This dissertation is devoted to the study of synthetic approaches towards monocyclic and fused 1,3-azolyloxoacetates, as well as their reactivity in reactions with model (bi-)nucleophiles. For this purpose, a range of condensation reactions (in particular, heterocyclizations), reductions, aminations and deoxyfluorinations were performed with azolyloxoacetates obtained in this work.
It was found that the Friedel-Crafts acylation of N-substituted imidazoles with ethyloxalyl chloride in the presence of i-Pr2NEt in CH2Cl2 is a general method for the preparation of (imidazol-2-yl)oxoacetates, which occurred selectively at C(2)-position of starting azoles.
The method proposed was general and suitable for all studied C(2)-unsubstituted imidazoles containing N-alkyl, alkenyl or aryl substituents, as well as C(5)-functional groups (Cl, Br or CN).
The transformations proceeded via C(2)-deprotonation of N(3)-acylated intermediate with subsequent transfer of the acyl group to the C(2)-position, which provided the corresponding ethyl (1,3-azole-2-yl) oxoacetates in high yields (83–96%). In turn, C(2)-unsubstituted 1H-1,2,4-triazoles and (benzo)thiazoles were less fruitful starting materials since carbonyl groups of the corresponding glyoxylates were more reactive towards their own interemediate and led to the side formation of 2-hydroxy-2, 2-bis-azolyl acetates as by-products.
Two optimized one-step methods for the preparation of imidazo[1,2]hetaryl-glyoxylates were developed. Both methods relied on the Friedel-Crafts acylation of fused imidazoles with ethyloxalyl chloride. The influence of electron-donating groups on the acylation efficiency was also evaluated, with the following order of substrate reactivity: imidazo[2,1-b]thiazoles> imidazo[1,2-a]benzimidazoles > imidazo[1,2-a]pyridines > imidazo[1,2-a]pyrimidines.
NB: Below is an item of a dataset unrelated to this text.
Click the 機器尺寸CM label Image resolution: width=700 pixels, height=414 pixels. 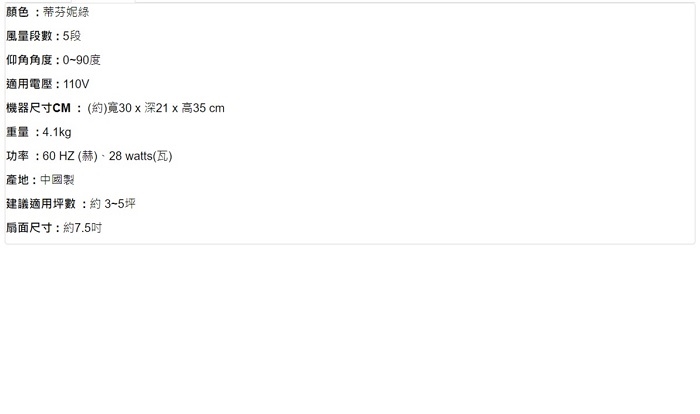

It was found that the synthesized getarylglyoxylates reacted as typical electrophiles in reactions with model H-, O- and N-nucleophiles. In particular, reductions of glyoxylates with NaBH4 could be performed selectively for the synthesis of α-hydroxyestersor 1,2-diols. The alkaline hydrolysis of glyoxylates resulted in glyoxalic acids, while treatment with NH2OH⋅HCl gave the corresponding oximes. It was also shown that glyoxylates acted as bis-electrophiles in reactions with ethylenediamine and o-phenylenediamine for the synthesis of 5,6-dihydropyrazin-2-ones and quinoxalin-2-ones, respectively.
A practical synthetic approach fot the preparation of novel 3-azolyl-1H-quinoxalin-2-ones was also proposed, which relied on the reaction of azolyl glioxylates with unsubstituted or symmetrically4,5-disubstituted 1,2-diaminobenzenes. The protocol was successfully applied to the preparation of all studied bi- and tricyclic quinoxalin-2-ones in high yields (84–99%)
Moreover, the synthetic utility of 3-azolyl-1H-quinoxalin-2-ones was demonstrated via the synthesis of an analogue of Caroverin. It was also shown that the condensation of glyoxylates with 1,2-diaminocyclohexane (used as a 1:1 mixture of cis and trans diastereomers) resulted in exclusive formation of trans-hexahydroquinazolin-2-ones in 40–85% yield due to the epimerization on the step of formation of intermediate Schiff base.